The other main project is part of my long-standing collaboration with Bausch and Lomb, which started with work on improving small gauge transconjunctival vitrectomy and the development of the Stellaris platform in Europe, and then moved on to the development of the Vitesse hypersonic vitrectomy system. Vitesse uses a needle that oscillates at 1.5 million times/minute; essentially, it liquefies the vitreous by breaking up the collagen fibers into tiny fragments. We started working on this system in 2012, beginning with cadaveric eyes (porcine and human) before moving onto experimental surgery.

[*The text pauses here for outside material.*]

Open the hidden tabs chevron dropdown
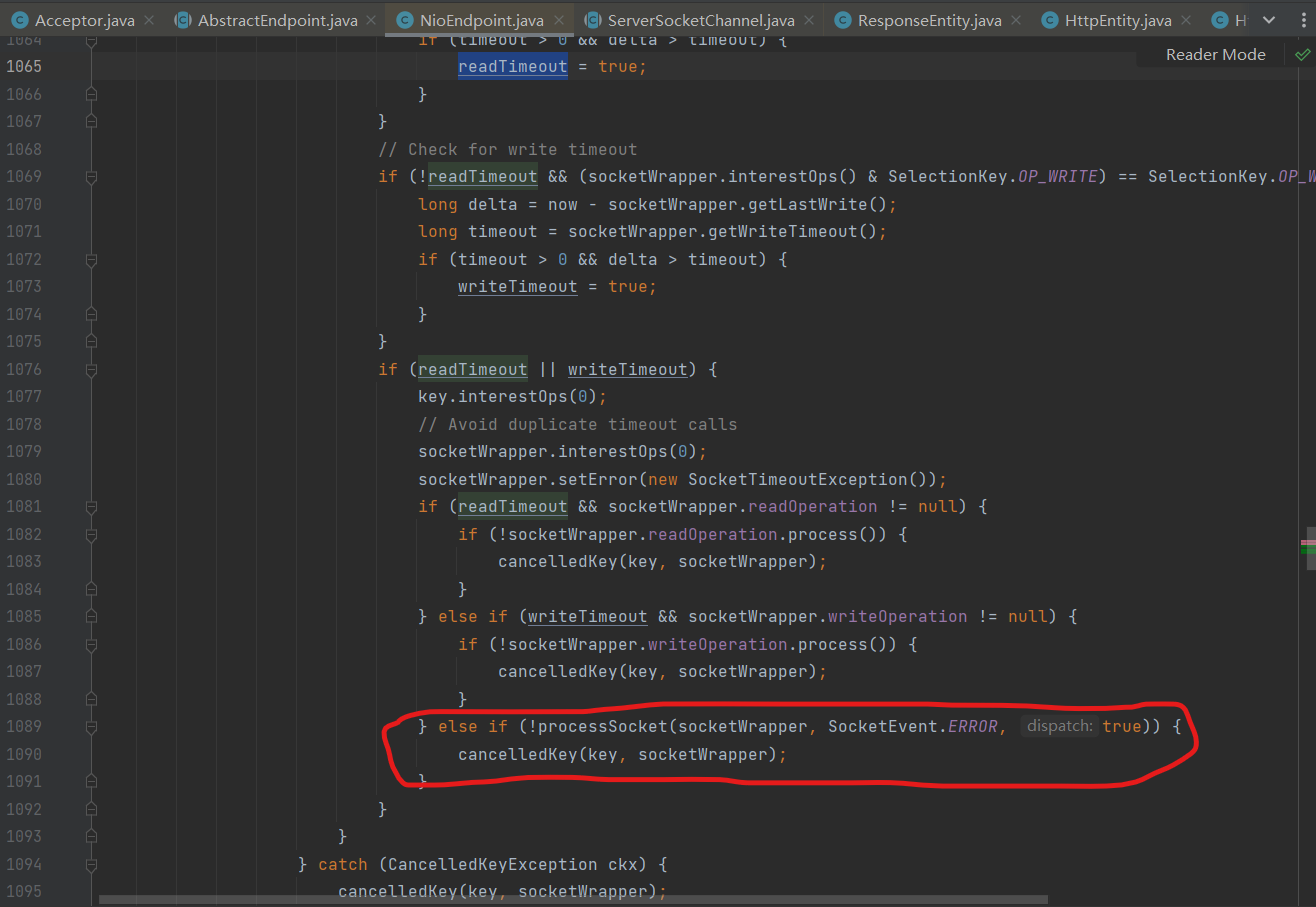This screenshot has width=1316, height=907. pos(1270,19)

Since then, I have performed the first ever hypersonic vitrectomy in humans in 2017 and then the first ever in Europe in 2018. The FDA approval for Vitesse was based on work we did in Manchester, at the University of Manchester and the Manchester Royal Eye Hospital; we had to, amongst others, do histopathology and electron microscopy studies after the use of both a guillotine and a hypersonic vitrector to study how the vitreous and the retina reacted to hypersonic energy, something not previously done, optimize vacuum settings, and determine how effectively it removed vitreous compared to a guillotine vitrector, and so on. It required a large, collaborative team effort, and was a great achievement. Certainly, a fascinating time in my career.

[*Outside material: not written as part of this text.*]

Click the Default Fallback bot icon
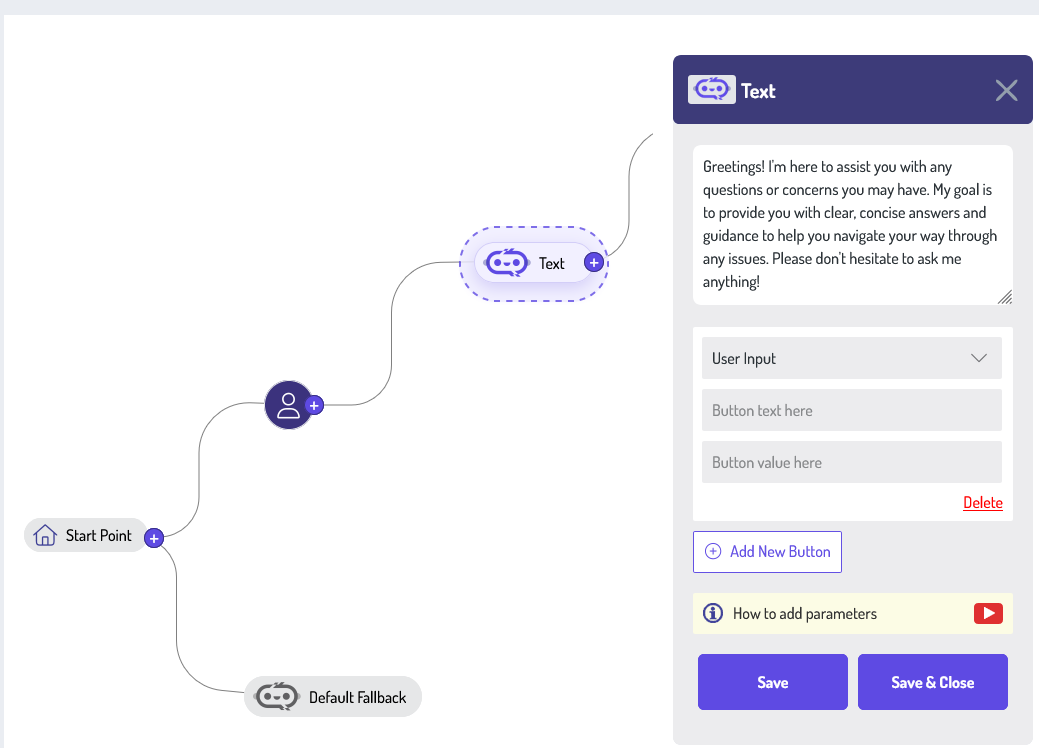 point(277,697)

Over the course of 2018, I gradually expanded my private practice to 138 Harley Street, Central London. As my children are living in the South, this means I get to visit them more often and I am now finally seeing my patients here at London Vision Clinic Retina.

What next?

The team and I at London Vision Clinic Retina will continue working on expanding and enhancing the services we can offer to our patients.

I think I will always maintain an interest in medical and surgical retina, cataract surgery, eye trauma, R&D of new therapies, imaging, laser and surgical technologies – watch this space!